Quatre jours après son défaite amère à Lyon, Jean-Michel Aulas pourrait jouer un rôle clé à la métropole. Devenu conseiller municipal d'opposition suite à cet échec, il se prépare à avancer dans les coulisses du Grand Lyon, où l'union de la droite et du centre a remporté 92 des 150 sièges, selon BFM Lyon.
Au lendemain de ce scrutin, l'ancien président de l'Olympique Lyonnais avait pris ses électeurs à témoin, les rassurant sur son désir de continuer à s'impliquer :
"Je ne lâcherai rien.
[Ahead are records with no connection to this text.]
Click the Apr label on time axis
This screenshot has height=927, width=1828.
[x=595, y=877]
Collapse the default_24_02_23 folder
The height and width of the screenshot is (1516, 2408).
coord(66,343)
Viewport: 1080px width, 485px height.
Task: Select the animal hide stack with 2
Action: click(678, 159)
Je compte plus que jamais jouer pleinement mon rôle à la métropole, car c’est à cette échelle que se décidera l’avenir de Lyon et des 57 communes qui composent notre territoire."
Dans un contexte où, contrairement à d'autres métropoles françaises, le président de la métropole de Lyon ne peut être maire, Aulas pourrait envisager de se présenter à la place de Véronique Sarselli, actuelle maire LR de Sainte-Foy-lès-Lyon, avec qui il formait un ticket lors de cette campagne face au duo écolo Grégory Doucet-Bruno Bernard.

Contexte et enjeux
Aulas a axé sa campagne sur des problématiques métropolitaines telles que son projet de "méga-tunnel", l'attractivité économique, ou encore le logement. Son entourage affirme qu'il n'a pas l'intention d'éclipser Sarselli, puisque cela nuirait à son image.
"Ce serait désastreux pour son image de virer la femme qu'il a mise là."
En effet, Sarselli a confirmé sur BFM Lyon que sa défaite ne changeait rien à leur accord de gouvernance. Elle lui a proposé de devenir son premier vice-président, une offre qu'il a acceptée.
La situation politique à Lyon est marquée par des tensions internes au sein de Les Républicains, où Sarselli a dû se battre pour sa candidature. La fédération LR du Rhône a choisi de tenir une primaire pour désigner son chef de file, un choix qui a été finalement en faveur de Sarselli.
Un équilibre à trouver
Le contexte politique est inédit avec une métropole dirigée par la droite, tandis que la ville de Lyon reste sous l'égide des écologistes. Des observateurs comme Christophe Parnet, chercheur à Sciences Po Lyon, soulignent que cela sera un test pour la métropole dans sa capacité à mener une politique autonome de la ville.
Sarselli semble confiante quant à son élection à la tête de la métropole, affirmant que son équipe détient une majorité significative.
Avec des négociations en cours pour l'attribution de postes clés, notamment les vice-présidences, l'avenir de la métropole pourrait bien passer par ce duo Aulas-Sarselli, qui pourrait redéfinir le paysage politique lyonnais.